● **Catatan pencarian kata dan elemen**
☆ ☆ ☆ ☆

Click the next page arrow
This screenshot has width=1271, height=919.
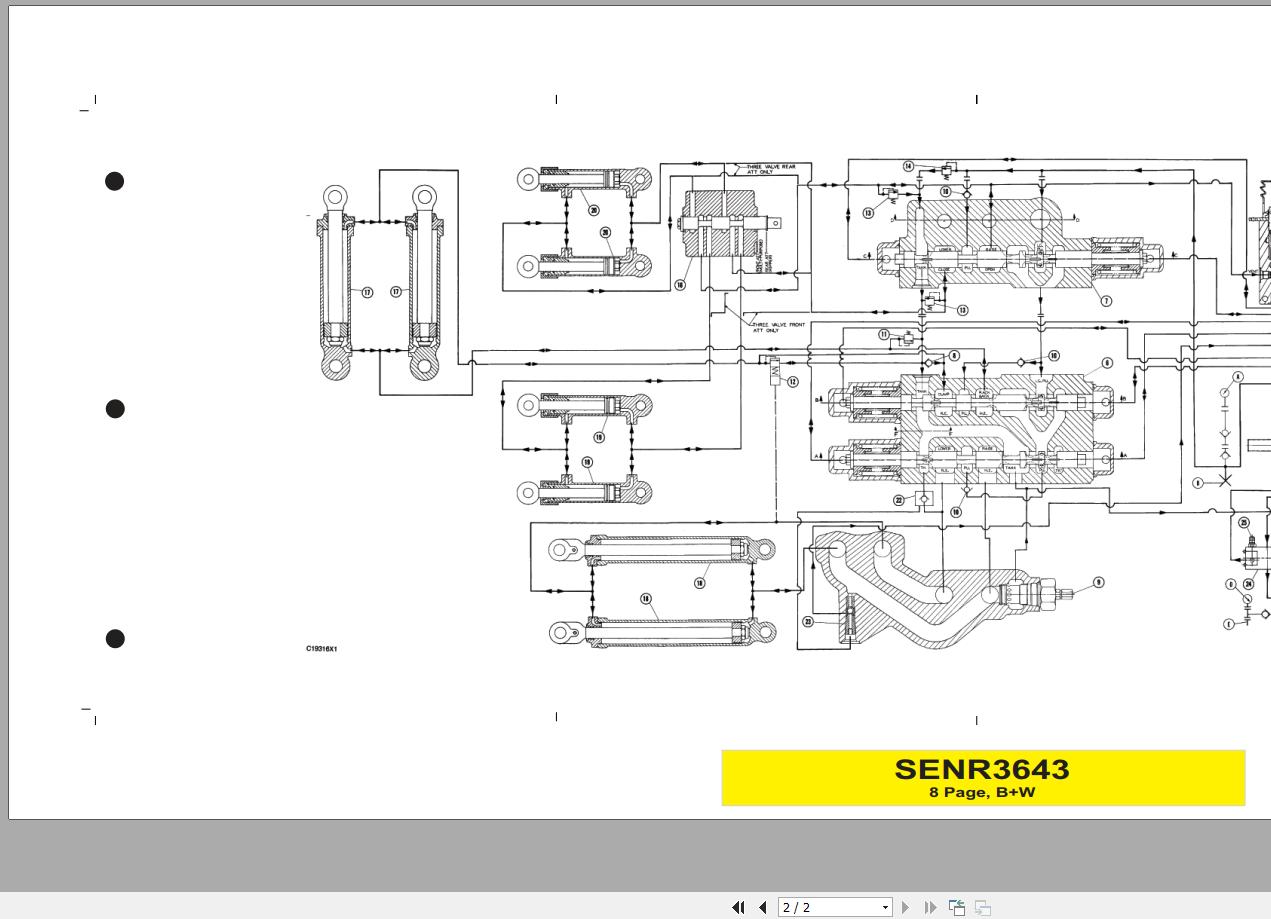[x=905, y=907]
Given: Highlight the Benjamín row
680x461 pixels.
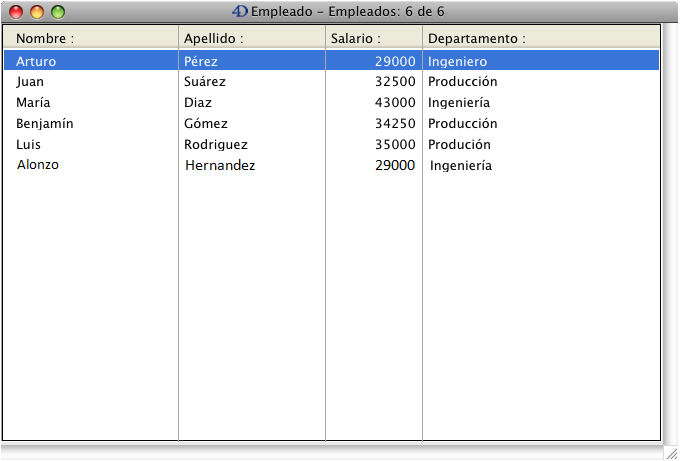Looking at the screenshot, I should (x=45, y=124).
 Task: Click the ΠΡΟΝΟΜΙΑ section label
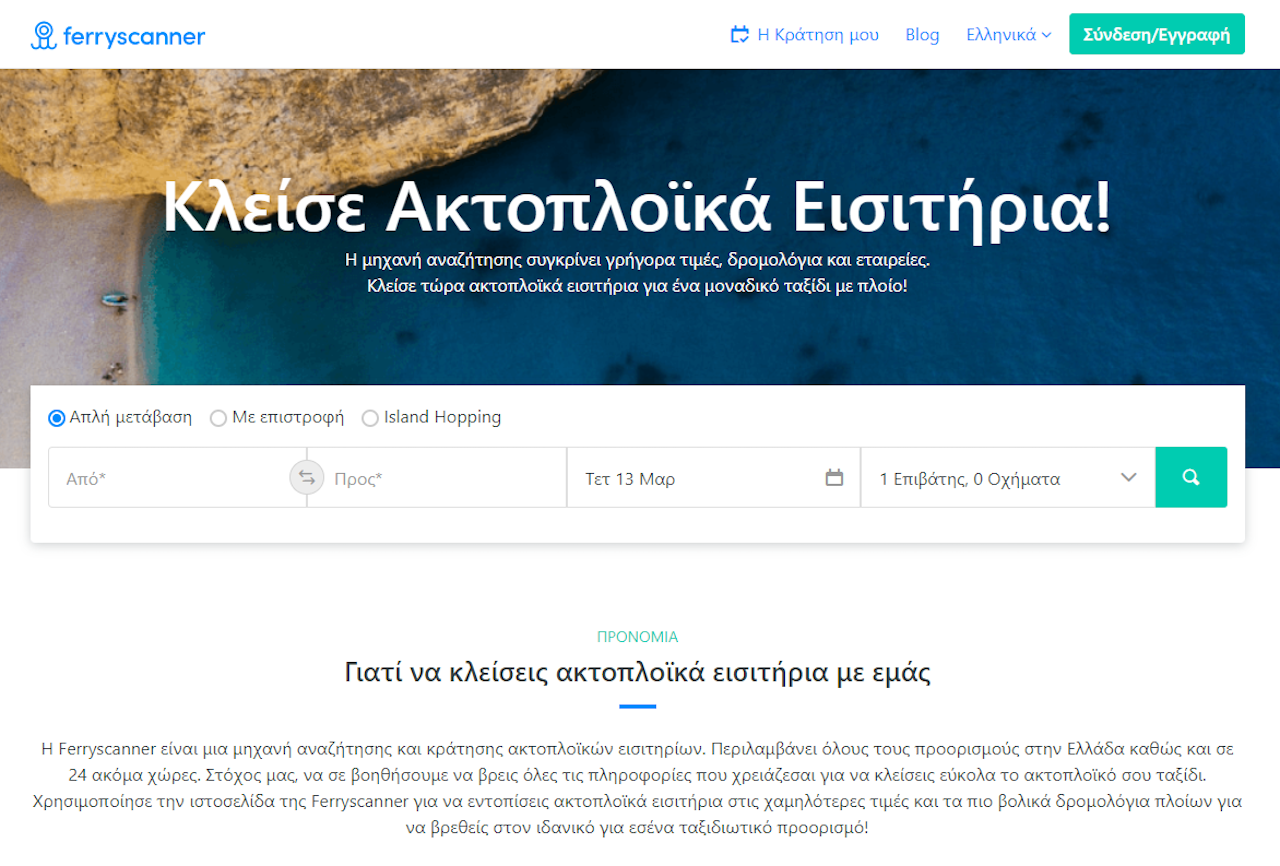(x=637, y=636)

☆ ☆ ☆ ☆

● **Perintah Tugas**
Tolong nyatakan semua baris di atas sebagai daftar JSON berisi string, satu string untuk setiap baris. Abaikan baris kosong dan jangan sertakan gambar dalam jawaban.

● **Hasil Latihan**
[
  "Click the next page arrow",
  "This screenshot has width=1271, height=919.",
  "[x=905, y=907]",
  "Given: Highlight the Benjamín row",
  "680x461 pixels.",
  "Looking at the screenshot, I should (x=45, y=124).",
  " Task: Click the ΠΡΟΝΟΜΙΑ section label",
  "(x=637, y=636)"
]